Dal Foglio di venerdì 11 settembre 2009
Passata, almeno all'apparenza, la tempesta del “caso Boffo”, la chiesa italiana e il Vaticano si dedicano alle consuete attività. Nella curia romana a tenere banco è un appuntamento importante: è alla fine della settimana prossima, infatti, probabilmente venerdì 18, che l'amministrazione dell'Istituto per le Opere di Religione (Ior), e cioè il direttivo della banca vaticana, si riunirà con lo scopo di valutare tempi e modi di quell'“operazione trasparenza” che non più di due mesi fa una commissione di 15 porporati chiamata a sovrintendere alle questioni organizzative ed economiche della Santa Sede aveva chiesto venisse messa in pratica. I 15, dopo aver ragionato sui conti della Santa Sede – 253.953.869 euro di entrate, 254.865.383 euro di uscite, per un disavanzo di esercizio di 911.514 euro –, e aver ascoltato il Papa offrire indicazioni di carattere pastorale, conversero su un punto: d'ora in avanti sarebbe stato opportuno lavorare, grazie al supporto di capacità tecniche adeguate, in un regime di trasparenza assoluta e la cosa avrebbe dovuto riguardare anche la banca vaticana, la quale, a onor del vero, con presidente Angelo Caloia è proprio la prerogativa avanzata dai porporati che ha con tutte le forze cercato di fare propria. Prima di Caloia non fu così: l'Istituto ha dovuto subire operazioni non del tutto lecite portate avanti dall'arcivescovo Paul Marcinkus (per diversi anni presidente) ma anche, una volta che questi fu sostituito dal banchiere Angelo Caloia, quelle discutibili di monsignor Donato De Bonis, ovvero colui che una volta uscito di scena Marcinkus continuò a lavorare alle spalle di Caloia creando, grazie all'incarico di prelato dello Ior, una sorta di banca parallela all'interno dell'Istituto. Caloia ha combattuto questo “modus operandi” e la cosa è stata apprezzata dai diretti superiori. E' in scia a quanto lui ha fatto che i cardinali desiderano la banca vaticana continui a lavorare.

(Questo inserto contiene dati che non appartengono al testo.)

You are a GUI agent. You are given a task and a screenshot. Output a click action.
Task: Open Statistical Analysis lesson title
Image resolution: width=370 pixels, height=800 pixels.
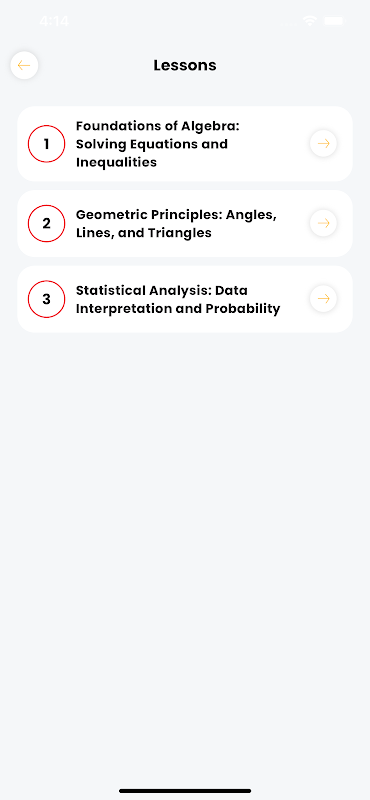point(178,299)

Le varie anime. Convocato per settimana prossima è tutto l'organo dirigenziale: la commissione cardinalizia di Vigilanza presieduta dal segretario di stato, il cardinale Tarcisio Bertone, e composta dai cardinali Attilio Nicora, Jean-Louis Tauran, Telesphore Placidus Toppo e Odilo Pedro Scherer; il consiglio di sovrintendenza formato, oltre cha da Caloia, anche dai “membri laici” Virgil Dechant (vicepresidente), Robert Studer, Manuel Soto Serrano e Ronaldo Hermann Schmitz; e, infine, la direzione generale al completo, la quale, dal 19 giugno del 2007, ha Paolo Cipriani quale direttore e Massimo Tulli come vice.
Così composto l'organigramma dell'amministrazione garantisce pluralità di vedute in rappresentanza di mondi diversi. E, grazie alla presenza di laici impegnati, garantisce che quella riforma che Giovanni Paolo II mise in opera nel 1990 (fu Caloia a redigere i nuovi statuti) non sia tradita. Wojtyla diede una nuova configurazione allo Ior imponendo che posti di responsabilità fossero affidati a “laici cattolici competenti”. Affinché lo scopo per il quale l'Istituto nacque nel 1942 per volere di Pio XII fosse meglio perseguito: “Provvedere alla custodia e all'amministrazione dei beni mobili e immobili trasferiti o affidati all'Istituto medesimo da persone fisiche o giuridiche e destinati a opere di religione o di carità”. Tante galassie, dunque, ruotano attorno alla gestione d'una sola banca. Galassie che Bertone vuole dialoghino tra loro proficuamente al fine di arrivare a soluzioni il più possibile condivise. Tra queste, la scelta del successore di Caloia. Anche se non è detto che la cosa sia decisa a breve: il mandato del banchiere lombardo scade nel 2011 e potrebbe essere onorato fino in fondo. Una cosa è certa: sarà nella scelta del nuovo presidente e nella modalità tramite le quale l'intera banca si rimodellerà nel segno della “trasparenza” auspicata a inizio luglio che i mondi antichi e nuovi che ruotano attorno all'Istituto proveranno a dialogare.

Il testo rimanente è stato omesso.